(Entries taken from a collection)

--- START ---

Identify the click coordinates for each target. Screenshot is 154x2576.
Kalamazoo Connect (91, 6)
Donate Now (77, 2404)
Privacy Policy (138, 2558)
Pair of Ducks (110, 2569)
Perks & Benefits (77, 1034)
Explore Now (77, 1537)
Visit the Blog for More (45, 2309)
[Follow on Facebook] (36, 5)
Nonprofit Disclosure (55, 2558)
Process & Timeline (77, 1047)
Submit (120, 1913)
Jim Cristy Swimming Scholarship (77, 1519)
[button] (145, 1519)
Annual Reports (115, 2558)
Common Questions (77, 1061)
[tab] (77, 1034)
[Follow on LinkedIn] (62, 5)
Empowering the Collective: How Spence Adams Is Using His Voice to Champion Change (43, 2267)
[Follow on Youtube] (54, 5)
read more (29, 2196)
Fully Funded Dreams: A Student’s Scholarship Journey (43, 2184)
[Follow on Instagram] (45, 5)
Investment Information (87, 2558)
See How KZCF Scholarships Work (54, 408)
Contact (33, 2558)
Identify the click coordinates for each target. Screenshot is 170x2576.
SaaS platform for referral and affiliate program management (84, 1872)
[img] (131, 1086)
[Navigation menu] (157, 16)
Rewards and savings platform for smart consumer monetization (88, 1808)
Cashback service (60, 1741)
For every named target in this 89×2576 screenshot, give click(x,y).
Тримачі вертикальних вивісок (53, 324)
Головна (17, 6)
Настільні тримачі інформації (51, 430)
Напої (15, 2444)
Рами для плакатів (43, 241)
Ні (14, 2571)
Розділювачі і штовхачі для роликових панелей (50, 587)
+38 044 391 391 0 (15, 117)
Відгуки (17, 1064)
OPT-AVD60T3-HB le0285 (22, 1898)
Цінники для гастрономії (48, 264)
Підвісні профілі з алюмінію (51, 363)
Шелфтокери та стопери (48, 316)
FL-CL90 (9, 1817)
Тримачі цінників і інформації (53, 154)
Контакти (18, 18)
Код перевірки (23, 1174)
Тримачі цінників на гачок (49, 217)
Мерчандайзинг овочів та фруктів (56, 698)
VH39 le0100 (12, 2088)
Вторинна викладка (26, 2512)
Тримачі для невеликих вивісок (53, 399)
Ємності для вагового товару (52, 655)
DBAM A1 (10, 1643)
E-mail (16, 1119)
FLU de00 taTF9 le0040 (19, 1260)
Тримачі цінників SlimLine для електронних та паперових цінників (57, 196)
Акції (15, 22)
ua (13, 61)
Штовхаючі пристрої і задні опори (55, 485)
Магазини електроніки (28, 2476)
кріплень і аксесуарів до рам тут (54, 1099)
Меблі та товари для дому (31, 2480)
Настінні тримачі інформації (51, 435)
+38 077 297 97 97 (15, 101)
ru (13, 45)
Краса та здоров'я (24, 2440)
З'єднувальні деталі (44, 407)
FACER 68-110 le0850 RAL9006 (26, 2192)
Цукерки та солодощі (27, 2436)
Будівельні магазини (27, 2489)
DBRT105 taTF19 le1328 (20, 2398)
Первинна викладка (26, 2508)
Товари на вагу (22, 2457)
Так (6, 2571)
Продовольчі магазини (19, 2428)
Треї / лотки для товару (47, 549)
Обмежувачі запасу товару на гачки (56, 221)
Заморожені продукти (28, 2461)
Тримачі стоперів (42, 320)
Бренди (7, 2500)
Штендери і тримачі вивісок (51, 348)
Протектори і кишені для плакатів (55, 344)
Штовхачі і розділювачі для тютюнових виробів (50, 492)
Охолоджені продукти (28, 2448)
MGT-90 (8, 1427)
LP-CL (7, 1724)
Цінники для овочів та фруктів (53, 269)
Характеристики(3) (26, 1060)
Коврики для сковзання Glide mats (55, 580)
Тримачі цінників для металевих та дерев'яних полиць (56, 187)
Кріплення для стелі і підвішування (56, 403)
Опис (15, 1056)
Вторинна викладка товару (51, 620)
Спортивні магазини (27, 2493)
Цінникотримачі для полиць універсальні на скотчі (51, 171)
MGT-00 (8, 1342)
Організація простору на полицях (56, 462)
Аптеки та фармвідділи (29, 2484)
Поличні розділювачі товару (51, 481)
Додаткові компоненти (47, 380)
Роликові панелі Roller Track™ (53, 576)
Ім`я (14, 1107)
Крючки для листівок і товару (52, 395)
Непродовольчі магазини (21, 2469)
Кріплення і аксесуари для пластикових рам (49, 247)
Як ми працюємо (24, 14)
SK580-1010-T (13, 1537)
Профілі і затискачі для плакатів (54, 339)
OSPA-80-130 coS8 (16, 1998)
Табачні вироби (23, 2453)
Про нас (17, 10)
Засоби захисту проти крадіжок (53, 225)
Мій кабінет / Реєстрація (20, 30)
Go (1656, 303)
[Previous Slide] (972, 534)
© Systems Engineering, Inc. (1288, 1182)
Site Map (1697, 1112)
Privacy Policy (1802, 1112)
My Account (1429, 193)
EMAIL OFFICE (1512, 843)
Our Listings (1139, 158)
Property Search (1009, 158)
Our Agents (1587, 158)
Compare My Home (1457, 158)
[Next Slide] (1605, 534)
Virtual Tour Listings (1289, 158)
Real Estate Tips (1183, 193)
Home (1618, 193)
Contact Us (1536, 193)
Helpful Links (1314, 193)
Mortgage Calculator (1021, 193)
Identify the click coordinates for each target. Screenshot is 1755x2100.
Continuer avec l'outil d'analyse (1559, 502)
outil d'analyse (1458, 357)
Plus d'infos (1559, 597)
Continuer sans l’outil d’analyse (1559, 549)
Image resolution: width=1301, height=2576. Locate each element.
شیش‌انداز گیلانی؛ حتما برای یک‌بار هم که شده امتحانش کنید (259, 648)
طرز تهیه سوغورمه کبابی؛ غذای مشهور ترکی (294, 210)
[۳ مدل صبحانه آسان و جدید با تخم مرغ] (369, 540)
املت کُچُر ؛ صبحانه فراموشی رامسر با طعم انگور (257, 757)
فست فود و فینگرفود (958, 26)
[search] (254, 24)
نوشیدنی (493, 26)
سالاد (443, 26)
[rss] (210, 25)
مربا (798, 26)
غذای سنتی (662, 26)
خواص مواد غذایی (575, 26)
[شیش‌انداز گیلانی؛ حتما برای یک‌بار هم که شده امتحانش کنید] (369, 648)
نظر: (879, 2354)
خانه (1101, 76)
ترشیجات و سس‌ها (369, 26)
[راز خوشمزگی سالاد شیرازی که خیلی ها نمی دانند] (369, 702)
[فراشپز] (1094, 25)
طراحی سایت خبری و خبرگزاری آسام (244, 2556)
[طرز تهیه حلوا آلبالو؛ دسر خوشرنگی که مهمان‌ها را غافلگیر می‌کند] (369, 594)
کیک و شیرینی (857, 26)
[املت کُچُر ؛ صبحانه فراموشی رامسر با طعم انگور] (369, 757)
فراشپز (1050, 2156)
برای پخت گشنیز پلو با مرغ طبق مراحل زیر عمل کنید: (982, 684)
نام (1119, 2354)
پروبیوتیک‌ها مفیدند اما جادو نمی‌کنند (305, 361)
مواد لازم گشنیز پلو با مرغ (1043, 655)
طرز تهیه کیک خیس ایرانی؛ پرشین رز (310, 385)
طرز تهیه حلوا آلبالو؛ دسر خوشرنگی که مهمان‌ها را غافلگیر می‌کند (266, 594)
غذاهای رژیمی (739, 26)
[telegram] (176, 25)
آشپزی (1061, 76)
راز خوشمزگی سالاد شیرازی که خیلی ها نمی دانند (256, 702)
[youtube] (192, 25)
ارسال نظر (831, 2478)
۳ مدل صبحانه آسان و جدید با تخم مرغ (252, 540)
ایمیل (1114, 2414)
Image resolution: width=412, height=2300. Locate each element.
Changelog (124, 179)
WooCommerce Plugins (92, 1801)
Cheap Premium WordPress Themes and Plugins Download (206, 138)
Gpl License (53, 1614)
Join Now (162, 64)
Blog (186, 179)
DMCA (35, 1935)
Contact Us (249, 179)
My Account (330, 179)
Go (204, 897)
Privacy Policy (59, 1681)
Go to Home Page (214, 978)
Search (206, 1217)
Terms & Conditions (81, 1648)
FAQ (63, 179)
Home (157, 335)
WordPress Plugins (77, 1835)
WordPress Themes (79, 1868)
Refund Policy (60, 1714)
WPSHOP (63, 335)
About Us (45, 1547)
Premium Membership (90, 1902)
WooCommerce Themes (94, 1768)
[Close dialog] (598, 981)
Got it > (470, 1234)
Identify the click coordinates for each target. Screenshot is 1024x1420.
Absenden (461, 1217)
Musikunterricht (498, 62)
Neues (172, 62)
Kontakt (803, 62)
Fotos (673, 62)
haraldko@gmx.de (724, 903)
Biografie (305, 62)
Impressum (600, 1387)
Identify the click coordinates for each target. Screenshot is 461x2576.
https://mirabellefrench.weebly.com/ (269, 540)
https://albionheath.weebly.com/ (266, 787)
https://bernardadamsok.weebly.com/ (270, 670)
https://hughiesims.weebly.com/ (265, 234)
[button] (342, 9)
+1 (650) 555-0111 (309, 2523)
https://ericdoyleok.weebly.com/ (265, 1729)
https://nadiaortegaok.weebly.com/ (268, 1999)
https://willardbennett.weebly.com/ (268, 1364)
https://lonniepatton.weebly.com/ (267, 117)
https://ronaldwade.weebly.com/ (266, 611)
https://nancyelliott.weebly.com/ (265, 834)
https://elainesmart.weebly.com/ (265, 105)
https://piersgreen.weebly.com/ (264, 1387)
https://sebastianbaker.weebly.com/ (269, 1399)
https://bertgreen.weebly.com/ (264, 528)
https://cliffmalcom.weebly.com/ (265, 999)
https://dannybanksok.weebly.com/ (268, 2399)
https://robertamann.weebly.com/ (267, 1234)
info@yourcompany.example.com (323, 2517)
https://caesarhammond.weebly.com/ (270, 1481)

--- END ---

## What to do
Look back at the data above. Transcribe exactly the lines starting at the line that contains "LP-CL (7, 1724)" and ending at the line that contains "Кріплення і аксесуари".

## Task output
LP-CL (7, 1724)
Цінники для овочів та фруктів (53, 269)
Характеристики(3) (26, 1060)
Коврики для сковзання Glide mats (55, 580)
Тримачі цінників для металевих та дерев'яних полиць (56, 187)
Кріплення для стелі і підвішування (56, 403)
Опис (15, 1056)
Вторинна викладка товару (51, 620)
Спортивні магазини (27, 2493)
Цінникотримачі для полиць універсальні на скотчі (51, 171)
MGT-00 (8, 1342)
Організація простору на полицях (56, 462)
Аптеки та фармвідділи (29, 2484)
Поличні розділювачі товару (51, 481)
Додаткові компоненти (47, 380)
Роликові панелі Roller Track™ (53, 576)
Ім`я (14, 1107)
Крючки для листівок і товару (52, 395)
Непродовольчі магазини (21, 2469)
Кріплення і аксесуари для пластикових рам (49, 247)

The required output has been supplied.